He runs forward and they scatter, but these aren’t humans, they don’t have long legs to take them far and can’t gain speed by dropping their tails. The tails that are so easy to grab with hand and tooth, to yank them out of the air so he can snap jaws around their long long necks and _shake_. The humans aren’t bothering him anymore, in the distance he can hear them fleeing en masse, working to get themselves and each other far far away. Not that he cares. He’s focused on the job, the fun fun job, and the pile of birds forming on the ground as he chases and grabs, snaps and shakes. A mass of blue and grey that only stops growing when he knows his mouth won’t hold any more.

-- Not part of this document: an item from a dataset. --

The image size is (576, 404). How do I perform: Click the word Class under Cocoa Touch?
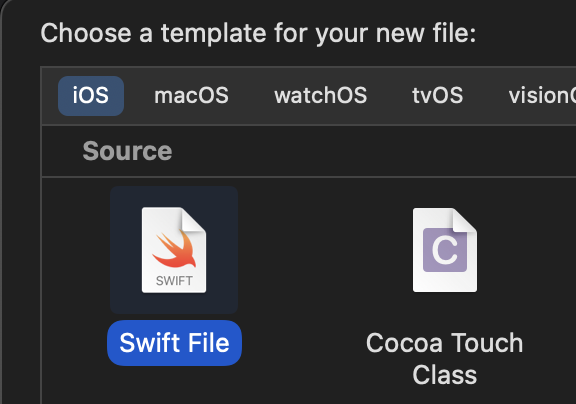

With a carefree air he gathers up the bodies in his jaws, carrying them by their broken necks, and lopes, tail wagging, back the way he came.

His master, good ( _wrong_ ) master, will be so proud.

~~

~~

When the reports of dead animals started coming in the police and animal control really hadn’t expected a handful of superheroes to show up to investigate, but given what had been going on lately there’d been no chance of them ignoring the cases. After all, it could have been the ‘normal’ tendency for sickos to start slaughtering black animals around Halloween, or it could have been tied into the actual witchcraft going on in the city. The fact it was happening the very day Richie had vanished from his bed only made the whole thing more suspicious.

What nobody had expected was to find all the animals eaten.

It was a gruesome sight, dogs, cats, a few birds all ripped to shreds. Soft, fleshy bits were all gone, as were a few of their heads, bodies held together with bits of remaining ligament and gristle. Bones gnawed, some cracked open to get at their marrow. The group hardly help it together until they’d seen all the damage, barely made it out of the room the corpses had been placed in before several of them where fighting over the nearest trashcan.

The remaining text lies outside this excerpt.